▸ What is being asked: The expected output is every line of the data exactly as shown, minus the images.

▸ Data excerpts:
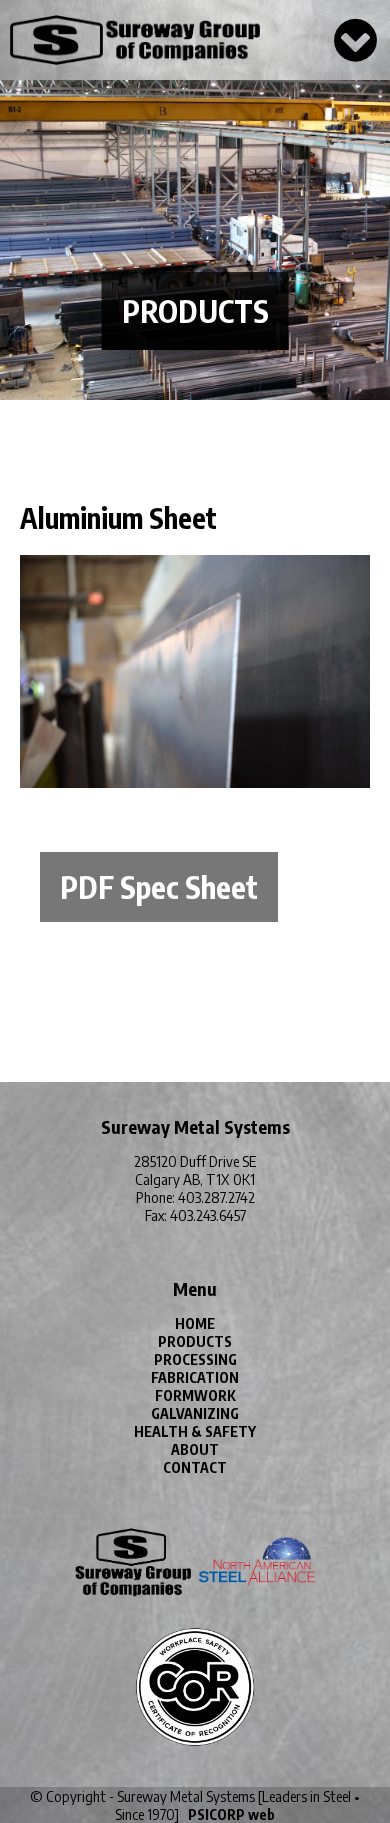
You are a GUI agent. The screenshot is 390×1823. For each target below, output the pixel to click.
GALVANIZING (195, 1413)
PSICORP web (231, 1814)
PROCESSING (195, 1359)
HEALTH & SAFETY (195, 1431)
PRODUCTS (195, 1341)
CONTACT (195, 1467)
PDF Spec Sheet (159, 887)
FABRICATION (195, 1377)
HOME (195, 1323)
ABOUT (195, 1449)
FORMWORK (195, 1395)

▸ Task solution:
You are a GUI agent. The screenshot is 390×1823. For each target below, output the pixel to click.
GALVANIZING (195, 1413)
PSICORP web (231, 1814)
PROCESSING (195, 1359)
HEALTH & SAFETY (195, 1431)
PRODUCTS (195, 1341)
CONTACT (195, 1467)
PDF Spec Sheet (159, 887)
FABRICATION (195, 1377)
HOME (195, 1323)
ABOUT (195, 1449)
FORMWORK (195, 1395)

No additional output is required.